** DIRECTION **
In the data below, copy out the lines starting at the one containing "from the left?" and ending at the one containing "[x=160, y=315]".

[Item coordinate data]

○ ○ ○ ○ ○ ○ ○

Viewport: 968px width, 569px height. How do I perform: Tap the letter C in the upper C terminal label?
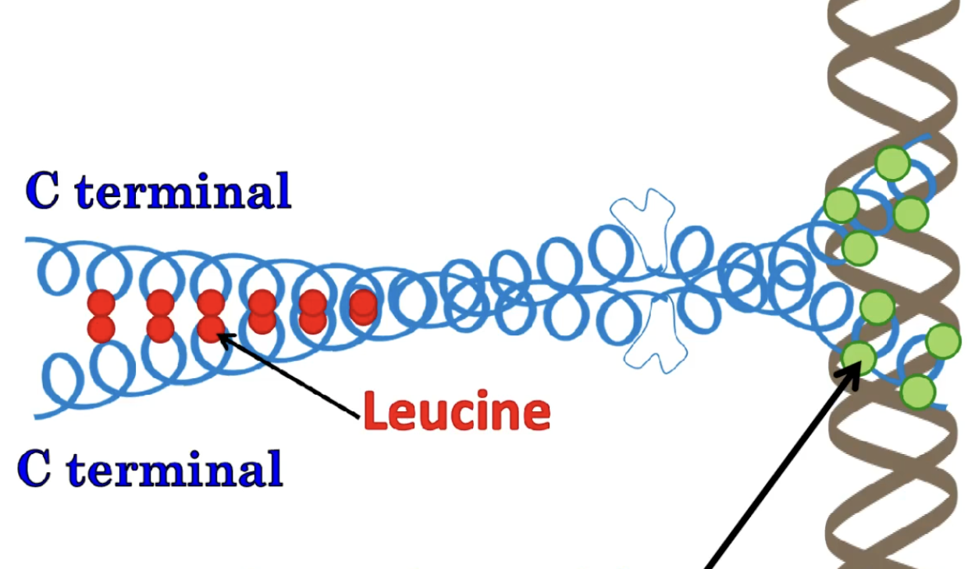[x=43, y=191]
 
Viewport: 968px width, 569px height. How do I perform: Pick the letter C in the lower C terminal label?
[x=35, y=469]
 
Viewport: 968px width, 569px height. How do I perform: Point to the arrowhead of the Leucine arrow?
[x=221, y=337]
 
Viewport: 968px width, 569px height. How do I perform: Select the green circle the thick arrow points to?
[x=859, y=358]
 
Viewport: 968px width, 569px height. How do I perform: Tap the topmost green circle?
[x=892, y=163]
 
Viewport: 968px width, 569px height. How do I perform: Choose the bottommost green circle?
[x=917, y=392]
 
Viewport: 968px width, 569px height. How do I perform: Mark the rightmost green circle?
[x=942, y=342]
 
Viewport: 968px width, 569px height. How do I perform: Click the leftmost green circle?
[x=842, y=206]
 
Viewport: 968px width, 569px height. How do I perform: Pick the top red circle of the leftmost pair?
[x=101, y=303]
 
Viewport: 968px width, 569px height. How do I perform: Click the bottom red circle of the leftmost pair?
[x=101, y=328]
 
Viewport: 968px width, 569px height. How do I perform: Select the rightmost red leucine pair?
[x=363, y=306]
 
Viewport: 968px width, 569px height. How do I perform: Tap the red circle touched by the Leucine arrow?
[x=211, y=327]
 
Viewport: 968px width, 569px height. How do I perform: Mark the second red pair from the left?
[x=160, y=315]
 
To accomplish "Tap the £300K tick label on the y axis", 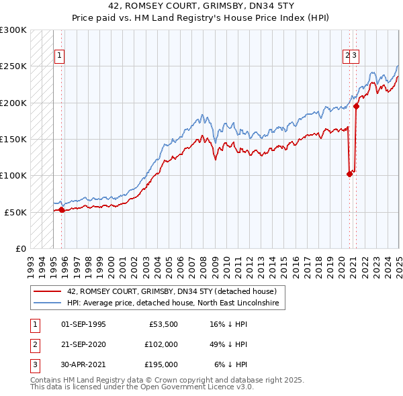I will tap(13, 30).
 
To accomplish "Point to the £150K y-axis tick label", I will tap(13, 139).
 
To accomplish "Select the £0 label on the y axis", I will tap(21, 248).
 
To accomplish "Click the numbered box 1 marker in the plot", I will tap(60, 56).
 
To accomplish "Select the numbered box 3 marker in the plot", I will tap(354, 56).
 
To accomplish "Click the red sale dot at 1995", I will tap(62, 209).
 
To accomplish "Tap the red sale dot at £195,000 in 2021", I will tap(357, 106).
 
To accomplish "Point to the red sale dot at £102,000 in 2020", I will tap(349, 174).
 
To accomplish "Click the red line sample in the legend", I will tap(47, 291).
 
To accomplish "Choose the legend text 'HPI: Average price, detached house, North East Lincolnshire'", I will tap(177, 303).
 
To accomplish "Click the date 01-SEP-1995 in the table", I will tap(83, 324).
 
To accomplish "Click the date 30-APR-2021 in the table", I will tap(83, 364).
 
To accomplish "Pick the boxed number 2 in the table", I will tap(34, 344).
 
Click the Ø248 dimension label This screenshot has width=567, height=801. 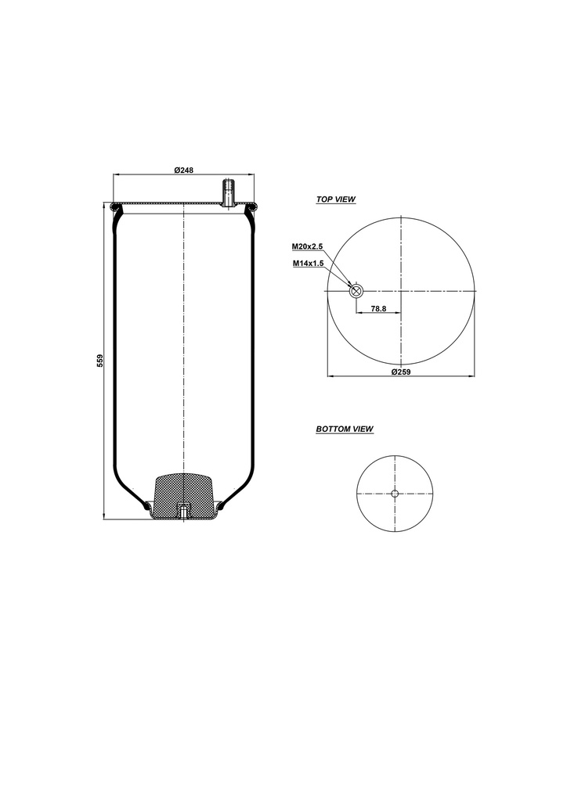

○ ○ ○ ○ ○ ○ ○

** RESPONSE TO THIS TASK **
Viewport: 968px width, 569px height. How do I perform: Mark the second red pair from the left?
[x=160, y=315]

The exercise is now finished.